(Information Opens)

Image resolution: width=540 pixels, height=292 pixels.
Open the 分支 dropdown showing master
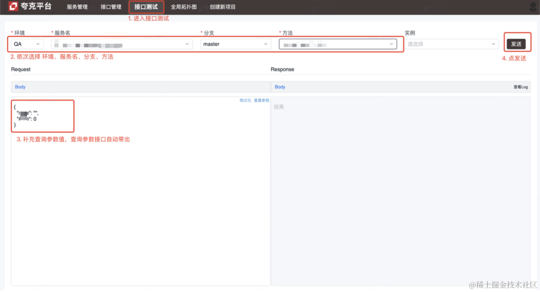tap(236, 44)
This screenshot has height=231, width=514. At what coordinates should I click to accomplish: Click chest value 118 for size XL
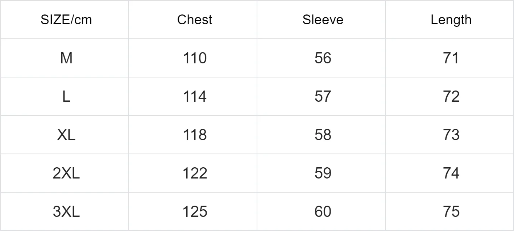195,135
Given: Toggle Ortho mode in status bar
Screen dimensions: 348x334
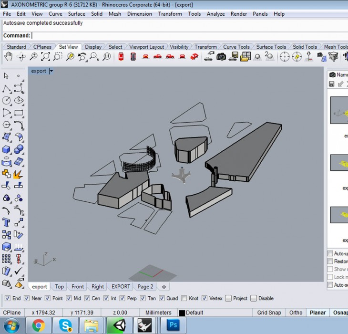Looking at the screenshot, I should click(296, 313).
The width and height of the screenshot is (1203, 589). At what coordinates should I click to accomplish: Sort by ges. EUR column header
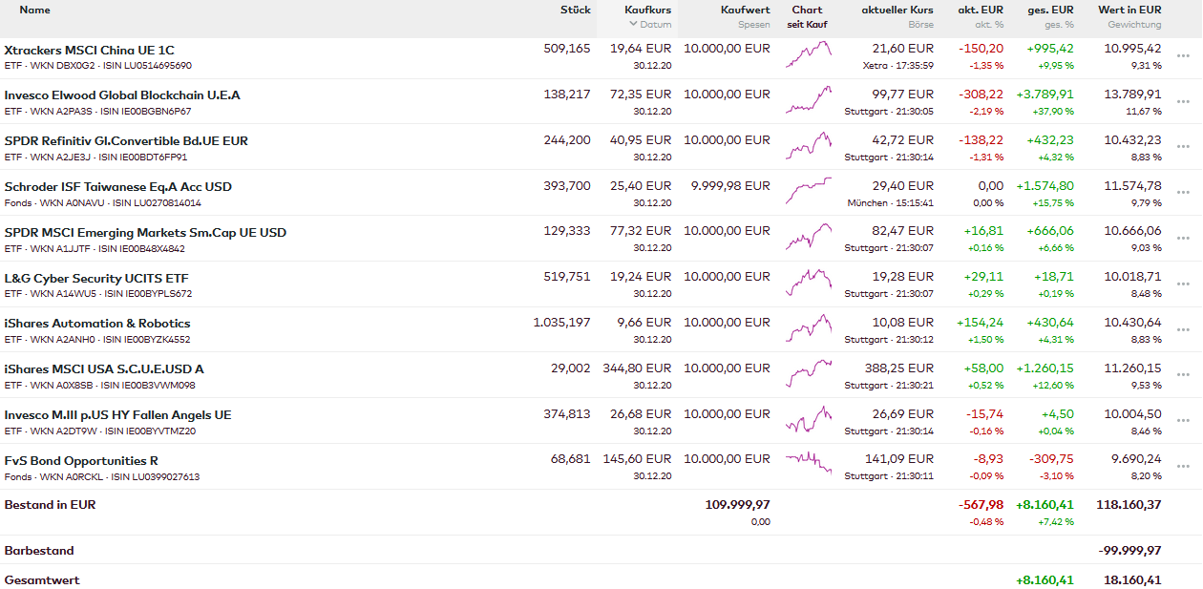[1050, 10]
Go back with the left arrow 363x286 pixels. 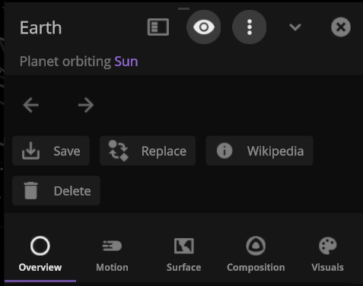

(Information Closes)

The entries must be written out again unchanged. Images are to be left out.

Image resolution: width=540 pixels, height=292 pixels.
Open the 分支 dropdown showing master
tap(236, 44)
This screenshot has height=231, width=514. At what coordinates should I click to accomplish: Click chest value 118 for size XL
195,135
Given: Toggle Ortho mode in status bar
Screen dimensions: 348x334
Looking at the screenshot, I should click(296, 313).
The width and height of the screenshot is (1203, 589). At what coordinates should I click to accomplish: Sort by ges. EUR column header
[1050, 10]
Go back with the left arrow 363x286 pixels. 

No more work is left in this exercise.